See this wiki post for (some) clarity on the subject.  It's a technical problem, in short.

Aside: Right this moment the page isn't loading for me, but it's the right one...I was looking into this the other day.

Funny, I encountered this page in google but it also didn't want to load for me, hopefully it'll answer all my questions once it works smile

EDIT: looked it up from google cache, and it didn't really seem to answer what the technical problem is, maybe it's a link from there?

Last edited by aardwolf (2008-01-25 16:27:25)

Offline

#4 2008-01-26 05:22:59

skottish
Forum Fellow
From: Here
Registered: 2006-06-16
Posts: 7,942

Re: Wine and .NET and XNA

Microsoft is piggybacking all of their DRM stuff like WGATray with .NET. This does two things, it forces people to register with MS, and it it allows them to upload the needed files with user permission for when DRM goes 100% active. This is how they distributed WGATray to catch the millions of people using bootlegged copies of Windows. They will soon go after Office also.

The problems that you're seeing with Mono is related to this. There was a rather lengthy discussion over at Wine about this around a year or so ago.
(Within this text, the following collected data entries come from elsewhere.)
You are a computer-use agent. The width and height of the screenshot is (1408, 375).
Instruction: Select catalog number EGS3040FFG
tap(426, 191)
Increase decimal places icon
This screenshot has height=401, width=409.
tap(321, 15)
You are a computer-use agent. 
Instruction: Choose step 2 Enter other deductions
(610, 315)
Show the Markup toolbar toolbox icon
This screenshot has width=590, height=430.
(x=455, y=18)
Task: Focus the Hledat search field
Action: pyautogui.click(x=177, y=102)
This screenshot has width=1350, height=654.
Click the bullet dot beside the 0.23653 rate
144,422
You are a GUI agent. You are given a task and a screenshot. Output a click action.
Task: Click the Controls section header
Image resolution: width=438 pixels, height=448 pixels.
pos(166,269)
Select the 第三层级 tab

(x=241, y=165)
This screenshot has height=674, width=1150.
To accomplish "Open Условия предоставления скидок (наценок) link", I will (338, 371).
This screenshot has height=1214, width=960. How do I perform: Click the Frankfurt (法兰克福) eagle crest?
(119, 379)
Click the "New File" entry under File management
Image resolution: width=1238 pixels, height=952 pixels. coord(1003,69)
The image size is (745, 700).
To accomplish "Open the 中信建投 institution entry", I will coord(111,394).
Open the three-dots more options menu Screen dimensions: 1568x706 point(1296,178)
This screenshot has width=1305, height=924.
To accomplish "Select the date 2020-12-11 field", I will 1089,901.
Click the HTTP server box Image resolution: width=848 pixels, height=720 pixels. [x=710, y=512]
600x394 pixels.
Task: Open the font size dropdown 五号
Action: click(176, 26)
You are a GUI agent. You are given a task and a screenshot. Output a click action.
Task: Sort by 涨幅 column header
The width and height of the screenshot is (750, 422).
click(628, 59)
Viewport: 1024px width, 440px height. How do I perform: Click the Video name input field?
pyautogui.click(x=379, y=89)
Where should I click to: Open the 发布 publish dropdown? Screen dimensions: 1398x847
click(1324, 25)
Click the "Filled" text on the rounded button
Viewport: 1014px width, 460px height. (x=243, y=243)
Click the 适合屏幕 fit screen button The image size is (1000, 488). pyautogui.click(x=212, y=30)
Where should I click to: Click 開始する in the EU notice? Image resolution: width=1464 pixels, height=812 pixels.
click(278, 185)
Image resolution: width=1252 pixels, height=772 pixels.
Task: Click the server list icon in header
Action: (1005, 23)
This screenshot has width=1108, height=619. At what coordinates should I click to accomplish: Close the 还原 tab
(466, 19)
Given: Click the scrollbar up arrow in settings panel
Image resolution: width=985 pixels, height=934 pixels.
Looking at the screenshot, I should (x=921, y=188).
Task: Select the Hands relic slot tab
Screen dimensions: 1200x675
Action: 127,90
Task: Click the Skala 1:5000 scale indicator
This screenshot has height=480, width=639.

The Wine people said that they will not enable MS DRM. There are people trying to hack it now, but it's going to be too much of a useless cat and mouse game (remember FairKeys anyone?). Mono will give .NET a good run for its money, but soon enough there won't be any way to install anything without licensing from MS.

Offline

#5 2008-01-26 06:45:32

zodmaner
Member
Registered: 2007-07-11
Posts: 653

Re: Wine and .NET and XNA

skottish wrote:

Microsoft is piggybacking all of their DRM stuff like WGATray with .NET. This does two things, it forces people to register with MS, and it it allows them to upload the needed files with user permission for when DRM goes 100% active. This is how they distributed WGATray to catch the millions of people using bootlegged copies of Windows. They will soon go after Office also.

The problems that you're seeing with Mono is related to this. There was a rather lengthy discussion over at Wine about this around a year or so ago. The Wine people said that they will not enable MS DRM. There are people trying to hack it now, but it's going to be too much of a useless cat and mouse game (remember FairKeys anyone?). Mono will give .NET a good run for its money, but soon enough there won't be any way to install anything without licensing from MS.

That sounds bad, really bad. sad

So this means Wine won't be able to run new Windows software that use .NET?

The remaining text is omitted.